AI can take humans out of the picture completely. The algorithms can create the ads, then run tests and refine the results and discover ever more effective ways to reach us that we might not have thought of – perhaps even in ways we don’t fully understand. Analyst Eric Seufert put it this way:
“What you can do with Generative AI is that you avoid all of those preconceptions, and you also avoid some of these sort of specious associations that you might come up with as a human being. It’s like, “Well, you know what? This video had a dog in it. I bet people like dogs in these ad videos, so we put more dogs in.” And actually, it was because the color emitted by the sun on the lake in the background was a certain hue of yellow, and that would capture people’s attention. That never would’ve occurred to me. But the thing is with Generative AI, they can just sort of interpret that. These systems can interpret more dimensions to the asset than probably we can consciously recognize.”
Advertising has a definable goal: attract clicks, eyeballs, sales. AI can create the ads, run the tests, and constantly tweak the results without human bias and preconceptions.
And notice another common element of all these examples: AI does not have human frailties. It’s not emotional, it doesn’t get sick, it doesn’t take off on vacation, it doesn’t slow down because it’s sleep deprived or hung over.
There is one more group that will find their lives disrupted by the new technology. They won’t lose their jobs but their lives will be more difficult, probably very soon.
Remote learning during the pandemic had already led to crazy test-taking conditions, with students being monitored during exams to make sure their eyes never stray to an off-screen phone. ChatGPT raises the stakes immediately and is harder to control.
ChatGPT will lead to many anecdotes about cheating, and eventually will require wholesale changes to how students learn and how they are evaluated. Professors and teachers are already confronting this new reality and developing new techniques to evaluate students. Examples: Follow-up oral exams about essays to ensure that students truly understand the material. Handwritten in-class tests instead of homework done outside of school. Examination of papers at early stages in the writing process to ensure they represent effort by the student instead of ChatGPT. Citation of sources not available to ChatGPT – textbooks, articles behind paywalls, and the like. Critiques of ChatGPT responses instead of direct conversations about source material.

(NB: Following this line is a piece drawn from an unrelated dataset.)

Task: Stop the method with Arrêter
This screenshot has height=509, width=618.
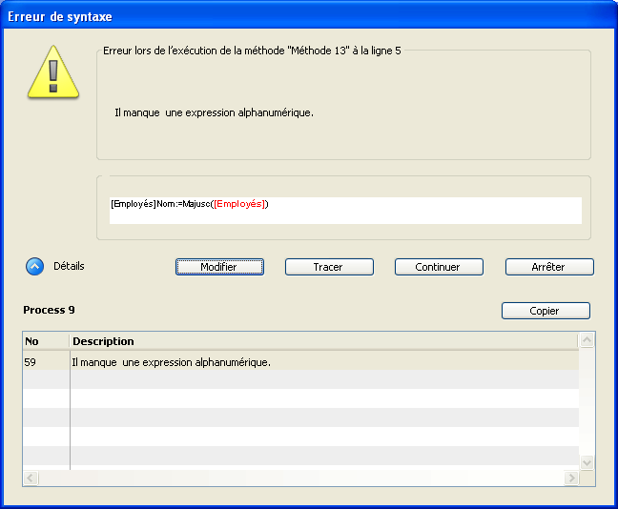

You know who has some good ideas about how teachers can use ChatGPT in classes? Here’s a response from ChatGPT when it was asked that question.
That exchange captures the ChatGPT dilemma in a nutshell. Because ChatGPT’s answer is . . . pretty good!
We’ll talk more about GPT in the coming months. ChatGPT is a demo that went viral, but the underlying technology is what’s important – and it’s the real deal, change-the-world stuff. Someday you’ll look back and say, “I remember where I was when GPT first appeared.”
Or at least you’ll say that if the AI overlords allow you to speak.